Peu fréquemment employés, ils désignent respectivement :

  • "La polymathie" : la connaissance approfondie d'un grand nombre de sujets différents, en particulier dans le domaine des arts et des sciences.

On dit par exemple : "Rares sont les scientifiques à avoir la polymathie de Descartes !".

  • et "Un polymathe" : une personne possédant beaucoup de connaissances dans de nombreux domaines  ; plus communément appelée "une personne d'esprit universel" ou - par ellipse - "un génie universel".

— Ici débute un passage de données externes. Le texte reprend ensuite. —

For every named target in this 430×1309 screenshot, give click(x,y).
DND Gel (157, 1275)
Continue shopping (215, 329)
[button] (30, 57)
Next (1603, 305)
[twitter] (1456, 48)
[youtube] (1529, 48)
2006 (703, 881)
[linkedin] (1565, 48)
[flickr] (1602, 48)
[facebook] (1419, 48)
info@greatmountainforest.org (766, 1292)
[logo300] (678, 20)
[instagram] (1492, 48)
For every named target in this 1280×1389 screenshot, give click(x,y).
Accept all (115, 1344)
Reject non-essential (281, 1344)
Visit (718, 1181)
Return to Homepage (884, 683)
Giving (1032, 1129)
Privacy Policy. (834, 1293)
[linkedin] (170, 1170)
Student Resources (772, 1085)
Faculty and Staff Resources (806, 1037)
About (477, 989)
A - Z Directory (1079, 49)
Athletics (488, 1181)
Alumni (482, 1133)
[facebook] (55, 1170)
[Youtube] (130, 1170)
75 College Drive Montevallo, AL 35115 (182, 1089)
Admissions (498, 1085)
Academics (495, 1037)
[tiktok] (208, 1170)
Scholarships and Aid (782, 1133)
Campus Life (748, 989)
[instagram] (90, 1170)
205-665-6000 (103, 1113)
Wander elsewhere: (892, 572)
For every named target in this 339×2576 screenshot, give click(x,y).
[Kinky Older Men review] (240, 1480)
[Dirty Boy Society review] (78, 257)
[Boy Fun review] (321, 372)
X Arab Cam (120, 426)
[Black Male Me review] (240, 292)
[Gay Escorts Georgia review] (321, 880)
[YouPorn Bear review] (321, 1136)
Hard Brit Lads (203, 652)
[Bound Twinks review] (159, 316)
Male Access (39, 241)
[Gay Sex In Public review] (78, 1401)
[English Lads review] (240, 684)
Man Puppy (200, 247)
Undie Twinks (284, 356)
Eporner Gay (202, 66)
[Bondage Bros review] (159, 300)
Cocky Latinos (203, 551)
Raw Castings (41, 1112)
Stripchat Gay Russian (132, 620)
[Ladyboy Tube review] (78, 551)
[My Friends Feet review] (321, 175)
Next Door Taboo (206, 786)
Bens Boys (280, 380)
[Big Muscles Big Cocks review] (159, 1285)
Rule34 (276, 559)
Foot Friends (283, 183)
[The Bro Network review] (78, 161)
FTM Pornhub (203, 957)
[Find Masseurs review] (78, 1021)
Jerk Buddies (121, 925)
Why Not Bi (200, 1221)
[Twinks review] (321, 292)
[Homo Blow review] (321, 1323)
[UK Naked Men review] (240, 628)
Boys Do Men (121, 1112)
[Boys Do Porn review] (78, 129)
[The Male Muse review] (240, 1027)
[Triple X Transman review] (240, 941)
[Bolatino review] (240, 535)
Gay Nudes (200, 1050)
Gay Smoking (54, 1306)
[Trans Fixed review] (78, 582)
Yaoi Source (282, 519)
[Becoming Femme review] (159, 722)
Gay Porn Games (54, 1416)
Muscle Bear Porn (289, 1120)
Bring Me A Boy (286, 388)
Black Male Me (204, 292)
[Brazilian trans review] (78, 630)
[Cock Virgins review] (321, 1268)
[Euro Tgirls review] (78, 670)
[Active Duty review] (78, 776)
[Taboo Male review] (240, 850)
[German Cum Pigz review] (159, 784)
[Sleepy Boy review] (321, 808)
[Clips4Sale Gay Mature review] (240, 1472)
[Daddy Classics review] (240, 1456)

On dit par exemple : "N'étant pas polymathe, il est je pense tout à fait normal que je ne sois pas capable de lire la thèse de doctorat de mon neveu biologiste".

Source : wikipedia.org

"Fruitière" et "Une fruitière".

  • l'adjectif féminin "Fruitière" appartient au langage courant et signifie : qui porte des fruits ou qui concerne les fruits,

Une fruitière : fromagerie traditionnelle de montagne où est transformé du lait cru en fromage, dans les massifs du Jura et des Alpes

  • et "Une fruitière" est un substantif féminin peu connu du grand public, désignant, dans les massifs du Jura et des Alpes, tant en France qu'en Suisse : une fromagerie traditionnelle de montagne où est transformé du lait cru en fromage.
Fruitière à comté dans le Jura
Fruitière à Comté dans le Jura

Source : wikipedia.org

"La Nouvelle-France".

La Nouvelle-France à son apogée, vers 1745

Cette locution verbale désigne un immense ensemble colonial français d'Amérique du Nord ayant existé de 1534 à 1763 avec le statut de vice-royauté.

Sa capitale était Québec.

Et son gigantesque territoire était constitué des colonies d'Acadie, du Canada et de la Louisiane (celle vendue par Napoléon aux État-Unis d'Amérique en 1803. Pas l'actuelle État de Louisiane, infiniment plus petit).

À son apogée vers 1745, il comprenait le bassin versant du fleuve Saint-Laurent, des Grands Lacs et du Mississippi, le nord de la Prairie, et une grande partie de la péninsule du Labrador.

Soit une superficie d'environ 8 millions de km2, équivalant à 14 fois la France métropolitaine actuelle ; les États-unis d'Amérique et le Canada actuels s'étendant respectivement sur 9,86 et 9,98 millions de km2.